A possible way forward
My proposal is that prayer at Christ the Sower should reflect that reality. What could it look like?
- A daily, protected “midday prayer” where we would use Soul Space as a place of quiet worship for 15 minutes. In this time would be:
- A chance for silent prayer
- Quiet music playing to aid meditation and worship
- A daily liturgy which people could use either together, out loud; or silently.
- Cards with written prayers on, or psalms, that could be used to focus prayer.
- Written prayers or scriptures on the walls.
- It would have a “drop-in” feel – folk coming and going as required.
There would be some debate about when exactly would be the best time, but I propose a 12.20 to 12.35 period as one that would encompass as many people as possible (I know that this excludes nursery, so we could, if needed, have a 11.45-12.00 session as well). We could organise it so that it was one day a week, with three possible drop-in points. This would be a big ask for us in terms of time commitment, but if we were open about what our commitment to sustain this could be, I am positive we could make it work.
We could start weekly and then go to twice weekly as more interest was shown. However, if we did it daily, it would be more likely that those unable to attend on one day could come on another.
- A daily (or weekly) reflection around a psalm – this could be incorporated in collective worship, and taken from the daily psalm readings (short) at, for instance, the Revised Common Lectionary at http://www.lectionarypage.net/ or the morning prayer at the Northumbria Community: http://www.northumbriacommunity.org/offices/morning-prayer/.
- Written prayers for junctions of the day, to be used by children and adults alike. These could be taken from the Lion Book of 1000 Prayers for Children, for instance and cover such times as:
- Peace and joy at breaktime
- Grace before lunchtime
- Welcome prayer for the day
- A prayer for peace at the end of the day
- A prayer for when we are stuck, or having difficulty, or don’t know what to do.
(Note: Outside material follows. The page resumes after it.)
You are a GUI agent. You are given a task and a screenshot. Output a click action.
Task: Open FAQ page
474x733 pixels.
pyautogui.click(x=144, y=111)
- A prayer for God’s protection and help
These are not “prayers for prayer’s sake” but genuine and repeated reconnections to God’s love for us and our dependence on Him that turn the day from being a day lived with Him only at the top and tail of it, to one lived in His continuous presence.
- Prayers for places: the Celtic prayer tradition is full of these – prayers for hospitality and prayers for rooms (particularly for the blessing of God’s peace in those rooms).
- This could be small prayers of blessing at the entrance to rooms, on the front doors of the school, at the entrance to the library, ICT suite, etc.
- Regular intercession meetings, when those committed to seeing the work of God furthered in school, would meet to pray for each other, to pray prophetically into those areas that God has spoken into already and to ask God to change those situations we feel are blocking children’s flourishing, whether national, local or in school.
These are just start points. They do not exclude all the other things we do, and we are not doing this for SIAMS, but for the protection, health and furthering of God’s work in our school, as part of our calling as Christian disciples in a church school. I have not touched on how we might use this to develop the prayer life of children – a whole separate issue, which overlaps with this position paper, but which has different boundaries, and which Helena has begun to address.
I welcome your thoughts and reactions.